Task to carry out → Gather every line below where "Identify" appears.

▼▼▼

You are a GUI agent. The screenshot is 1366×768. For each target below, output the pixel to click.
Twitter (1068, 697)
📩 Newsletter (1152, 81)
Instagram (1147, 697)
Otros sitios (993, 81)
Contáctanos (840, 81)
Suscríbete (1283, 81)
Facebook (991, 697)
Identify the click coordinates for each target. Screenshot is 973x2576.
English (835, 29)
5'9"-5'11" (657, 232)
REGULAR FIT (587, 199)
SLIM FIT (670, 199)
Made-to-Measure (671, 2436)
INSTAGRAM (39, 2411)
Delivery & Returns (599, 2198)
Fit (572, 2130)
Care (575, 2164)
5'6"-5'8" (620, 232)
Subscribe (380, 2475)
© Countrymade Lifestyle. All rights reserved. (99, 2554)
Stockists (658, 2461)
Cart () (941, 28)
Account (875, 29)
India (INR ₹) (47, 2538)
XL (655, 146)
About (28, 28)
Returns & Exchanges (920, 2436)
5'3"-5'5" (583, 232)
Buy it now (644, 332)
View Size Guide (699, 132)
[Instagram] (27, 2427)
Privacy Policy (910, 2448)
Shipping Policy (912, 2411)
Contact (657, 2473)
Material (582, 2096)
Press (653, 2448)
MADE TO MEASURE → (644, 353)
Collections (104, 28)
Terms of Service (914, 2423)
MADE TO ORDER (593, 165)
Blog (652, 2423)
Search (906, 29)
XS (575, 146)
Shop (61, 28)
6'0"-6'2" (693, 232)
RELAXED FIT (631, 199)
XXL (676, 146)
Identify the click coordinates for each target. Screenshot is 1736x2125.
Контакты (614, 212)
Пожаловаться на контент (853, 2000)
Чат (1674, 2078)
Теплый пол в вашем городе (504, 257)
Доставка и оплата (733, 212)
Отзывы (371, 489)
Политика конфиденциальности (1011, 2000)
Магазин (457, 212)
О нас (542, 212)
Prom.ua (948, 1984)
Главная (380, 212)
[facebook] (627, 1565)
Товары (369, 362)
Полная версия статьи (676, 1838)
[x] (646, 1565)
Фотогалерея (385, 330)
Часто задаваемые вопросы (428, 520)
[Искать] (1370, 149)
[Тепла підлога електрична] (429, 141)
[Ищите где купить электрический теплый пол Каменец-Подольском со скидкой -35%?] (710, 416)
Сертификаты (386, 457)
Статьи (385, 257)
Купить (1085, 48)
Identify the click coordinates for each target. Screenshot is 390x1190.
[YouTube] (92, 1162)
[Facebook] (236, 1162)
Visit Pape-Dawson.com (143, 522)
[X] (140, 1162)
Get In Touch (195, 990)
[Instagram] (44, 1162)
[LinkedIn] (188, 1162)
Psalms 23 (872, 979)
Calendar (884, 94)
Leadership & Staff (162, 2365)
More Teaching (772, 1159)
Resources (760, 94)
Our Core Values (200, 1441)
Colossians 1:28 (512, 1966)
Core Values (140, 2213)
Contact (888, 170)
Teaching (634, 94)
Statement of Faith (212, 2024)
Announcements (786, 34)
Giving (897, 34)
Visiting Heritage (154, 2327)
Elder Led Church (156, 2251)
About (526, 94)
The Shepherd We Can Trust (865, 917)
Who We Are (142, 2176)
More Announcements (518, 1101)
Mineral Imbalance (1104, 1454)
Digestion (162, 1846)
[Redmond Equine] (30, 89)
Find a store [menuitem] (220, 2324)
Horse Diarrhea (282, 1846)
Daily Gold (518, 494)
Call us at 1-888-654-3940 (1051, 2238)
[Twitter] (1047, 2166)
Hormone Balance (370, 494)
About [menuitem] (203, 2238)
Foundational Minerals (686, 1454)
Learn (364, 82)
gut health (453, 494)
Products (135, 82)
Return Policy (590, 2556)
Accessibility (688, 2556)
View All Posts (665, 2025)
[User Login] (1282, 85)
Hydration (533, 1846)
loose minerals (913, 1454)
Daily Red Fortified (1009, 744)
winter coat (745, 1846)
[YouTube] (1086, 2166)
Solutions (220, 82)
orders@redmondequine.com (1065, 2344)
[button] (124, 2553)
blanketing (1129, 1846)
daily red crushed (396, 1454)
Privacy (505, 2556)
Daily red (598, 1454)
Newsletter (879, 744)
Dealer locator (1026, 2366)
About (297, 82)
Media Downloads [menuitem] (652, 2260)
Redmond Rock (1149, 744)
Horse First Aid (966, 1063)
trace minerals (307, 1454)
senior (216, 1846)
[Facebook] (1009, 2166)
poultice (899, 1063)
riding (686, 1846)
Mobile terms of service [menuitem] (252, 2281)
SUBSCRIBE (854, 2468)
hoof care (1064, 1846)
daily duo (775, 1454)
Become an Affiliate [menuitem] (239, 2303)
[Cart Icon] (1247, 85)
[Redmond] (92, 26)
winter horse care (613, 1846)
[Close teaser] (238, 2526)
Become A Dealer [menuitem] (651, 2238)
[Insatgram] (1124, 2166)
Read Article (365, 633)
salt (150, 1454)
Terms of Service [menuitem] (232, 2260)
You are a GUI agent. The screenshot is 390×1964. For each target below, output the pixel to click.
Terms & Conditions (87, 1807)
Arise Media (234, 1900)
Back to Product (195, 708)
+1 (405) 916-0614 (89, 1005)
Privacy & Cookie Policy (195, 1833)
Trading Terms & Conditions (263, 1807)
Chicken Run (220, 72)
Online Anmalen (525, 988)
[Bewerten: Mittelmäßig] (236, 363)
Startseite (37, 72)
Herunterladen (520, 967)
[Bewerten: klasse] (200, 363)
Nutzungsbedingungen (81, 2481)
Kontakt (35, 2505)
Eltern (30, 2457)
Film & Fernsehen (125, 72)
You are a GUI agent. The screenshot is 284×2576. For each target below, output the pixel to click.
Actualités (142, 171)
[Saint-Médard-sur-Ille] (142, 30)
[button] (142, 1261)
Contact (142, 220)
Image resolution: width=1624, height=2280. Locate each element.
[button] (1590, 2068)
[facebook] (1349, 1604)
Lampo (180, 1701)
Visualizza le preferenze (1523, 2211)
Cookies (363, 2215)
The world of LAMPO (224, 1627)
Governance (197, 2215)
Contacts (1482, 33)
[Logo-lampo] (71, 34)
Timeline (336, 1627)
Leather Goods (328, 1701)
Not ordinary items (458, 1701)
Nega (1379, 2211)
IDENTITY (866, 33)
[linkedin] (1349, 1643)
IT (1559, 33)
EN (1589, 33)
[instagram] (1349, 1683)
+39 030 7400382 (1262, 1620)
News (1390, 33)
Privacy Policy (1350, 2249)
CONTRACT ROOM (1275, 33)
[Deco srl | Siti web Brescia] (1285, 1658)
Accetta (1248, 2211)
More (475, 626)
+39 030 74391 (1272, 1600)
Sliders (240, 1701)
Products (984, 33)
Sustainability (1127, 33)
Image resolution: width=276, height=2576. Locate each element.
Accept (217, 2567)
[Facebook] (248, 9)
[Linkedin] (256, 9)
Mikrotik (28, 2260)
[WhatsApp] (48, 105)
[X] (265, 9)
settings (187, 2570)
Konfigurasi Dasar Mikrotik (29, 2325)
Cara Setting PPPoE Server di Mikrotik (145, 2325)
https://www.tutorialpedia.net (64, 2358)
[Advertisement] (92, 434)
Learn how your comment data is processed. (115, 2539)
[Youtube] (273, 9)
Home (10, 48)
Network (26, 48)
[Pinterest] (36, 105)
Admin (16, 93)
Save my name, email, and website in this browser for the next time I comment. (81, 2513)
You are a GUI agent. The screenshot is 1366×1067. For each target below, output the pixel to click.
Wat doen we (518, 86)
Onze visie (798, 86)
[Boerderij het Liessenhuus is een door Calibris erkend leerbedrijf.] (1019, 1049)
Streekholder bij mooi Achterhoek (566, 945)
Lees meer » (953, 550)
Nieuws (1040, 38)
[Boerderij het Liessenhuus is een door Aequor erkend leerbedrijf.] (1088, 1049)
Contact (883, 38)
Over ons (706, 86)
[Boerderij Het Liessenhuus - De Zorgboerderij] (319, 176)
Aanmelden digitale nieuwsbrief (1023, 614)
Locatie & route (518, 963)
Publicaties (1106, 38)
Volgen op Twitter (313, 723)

▲▲▲

Written response →
Identify the click coordinates for each target. Screenshot is 973x2576.
Identify the click coordinates for each target. Screenshot is 1736x2125.
Identify the click coordinates for each target. Screenshot is 390x1190.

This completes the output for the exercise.